Only those youth who "responded" during the initial eight weeks -- 54 of the 116 -- were entered into the 44-week maintenance study. Forty of the 54 youth dropped out during this period because of "adverse effects" or "inadequate response." Thus, only 14 of the 116 youth who entered the study responded to the study medication and stayed on it for as long as one year.
These study results are disturbing for three reasons.
First, as is well known, the prescribing of antipsychotics to youth took off in the mid 1990s based on a belief, among psychiatrists, that the atypicals were safer and more efficacious than the old drugs. CATIE showed that not to be true in adults, and now we see the same thing in youth. So this trial tells of prescribing patterns that arose from a delusion, and that generally is not a recipe for good medicine.
Second, we see in the 12-month results evidence of a failed therapy. The bottom-line might be summed up this way: The drug treatment could be said to have worked for 12% of the patients, and to not have worked for the remaining 88%.

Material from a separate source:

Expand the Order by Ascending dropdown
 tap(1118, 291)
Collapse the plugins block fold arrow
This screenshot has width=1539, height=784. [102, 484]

Third, we now have to ask this question about the youth in the latter category: Was the drug treatment therapeutically "neutral" for the 88% who tried one of the three antipsychotics and then couldn't stay on that drug for a year, or was the treatment ultimately "harmful," given that antipsychotics can cause so many troubling side effects? In other words, would these patients -- 102 of the original cohort of 116 in the trial -- have been better off at the end of one year if they had been treated from the beginning with a non-drug therapy, instead of an antipsychotic?
The TEOSS trial can't answer that question. But it's clearly one that needs to be asked.